Présentation de l’éditeur :

Les deux sorcières Boud’ et Grelu sont en émoi : leur ami le vicaire va se marier.
Celui-ci ne veut pas leur présenter sa fiancée Alice, de peur qu’elles ne l’effraient. Boud’ et Grelu sont quand même décidées à faire à sa connaissance ! Elles se transforment, non sans quelques bavures, en vieilles dames  » comme il faut « … Et soudain, c’est le drame !

Mon avis : 

Voici déjà quelques temps que P’tit Boudin et Grande-Greluche vivent dans le beffroi de Tramper’s End, avec un chat qui parle. Cette situation ne dérange plus personne. Si ce n’est que le vicaire, revenant de vacances, leur annonce une grande nouvelle : il va se marier ! Essayez donc de présenter de jeunes sorcières de cent cinquante ans à votre fiancée, vous m’en direz des nouvelles. Il leur demande donc de se faire les plus discrètes possibles, pour ne pas dire invisibles. Oui, il aurait voulu se mettre les sorcières à dos qu’il n’aurait pas procédé autrement, surtout que leur plus grand rêve est d’assister à un mariage, voire d’être demoiselles d’honneur. Même les sorcières peuvent avoir des rêves de midinettes.
Il n’avait pas prévu ce qui surviendra. Et nos deux sorcières ne sont pas forcément les responsables des grosses catastrophes qui surviennent.
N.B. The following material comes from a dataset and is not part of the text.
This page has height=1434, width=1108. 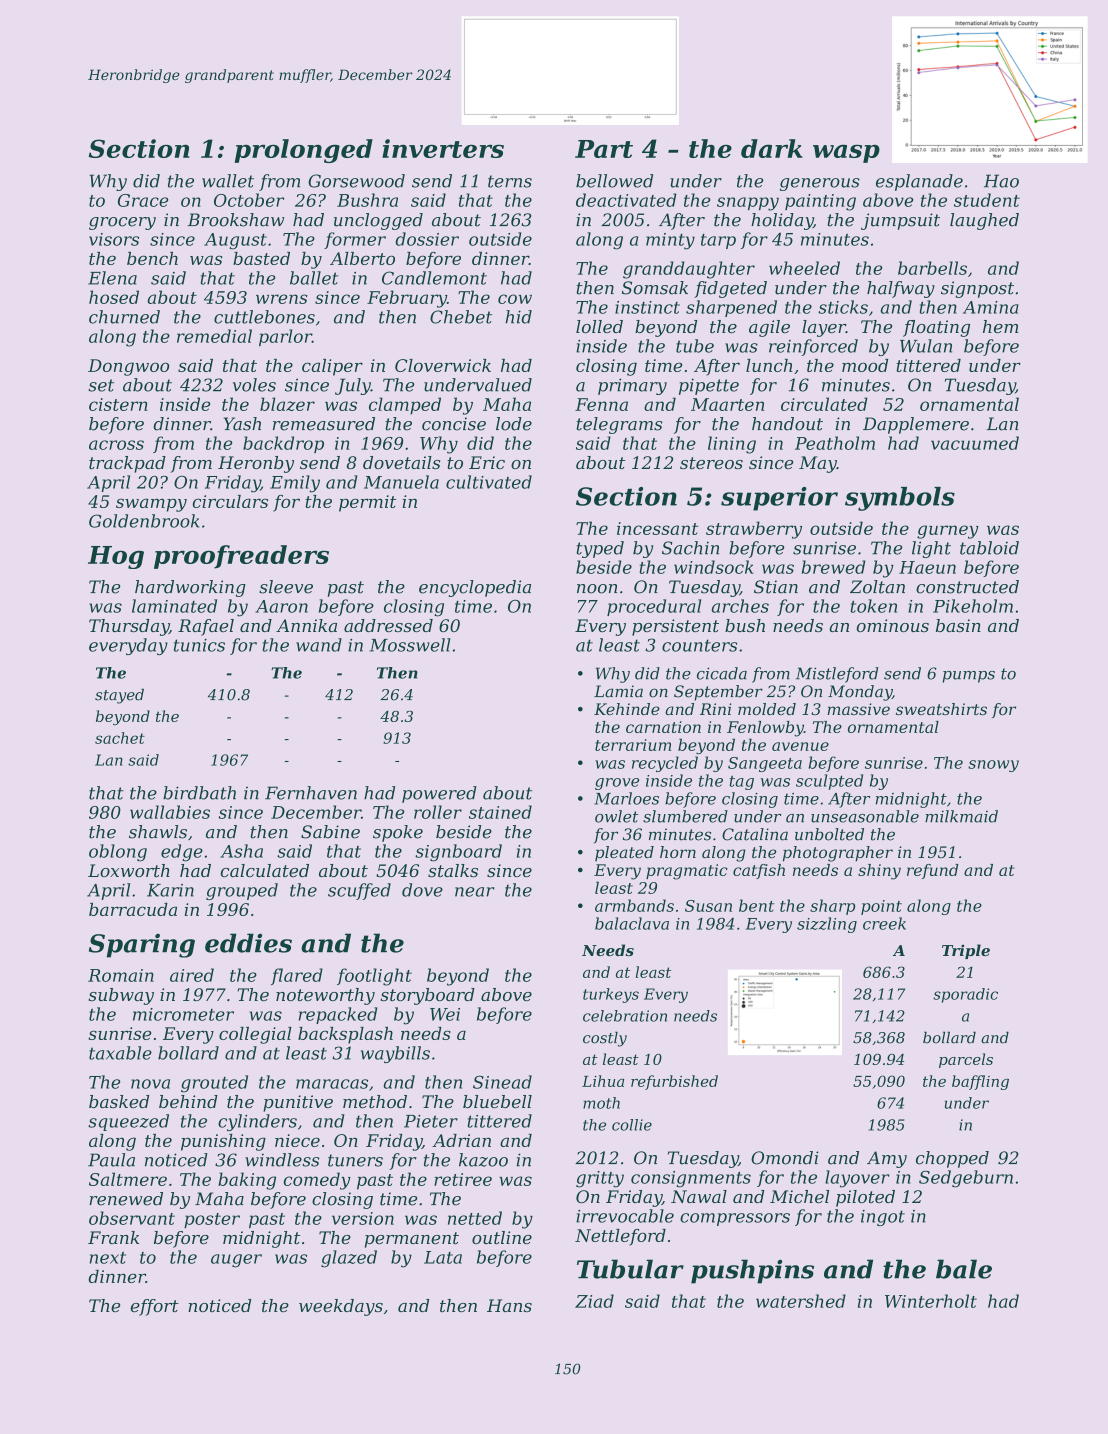 What do you see at coordinates (454, 424) in the page?
I see `concise` at bounding box center [454, 424].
Elles seront bien plus difficiles à expliquer à Alice, sa jolie promise, que le teint verdâtre d’une de ses amies. Moralité : on a toujours besoin de quelques sorcières pour vous aider – les deux éléments de la phrase ne sont pas forcément incompatibles.
Nos deux sorcières, accompagnées de leur chat qui parle, vont relever tous les défis pour sauver Alice et le vicaire par la même occasion. L’amour est si rare au pays des sorcières qu’elles tiennent vraiment à le faire triompher.
Une jolie aventure !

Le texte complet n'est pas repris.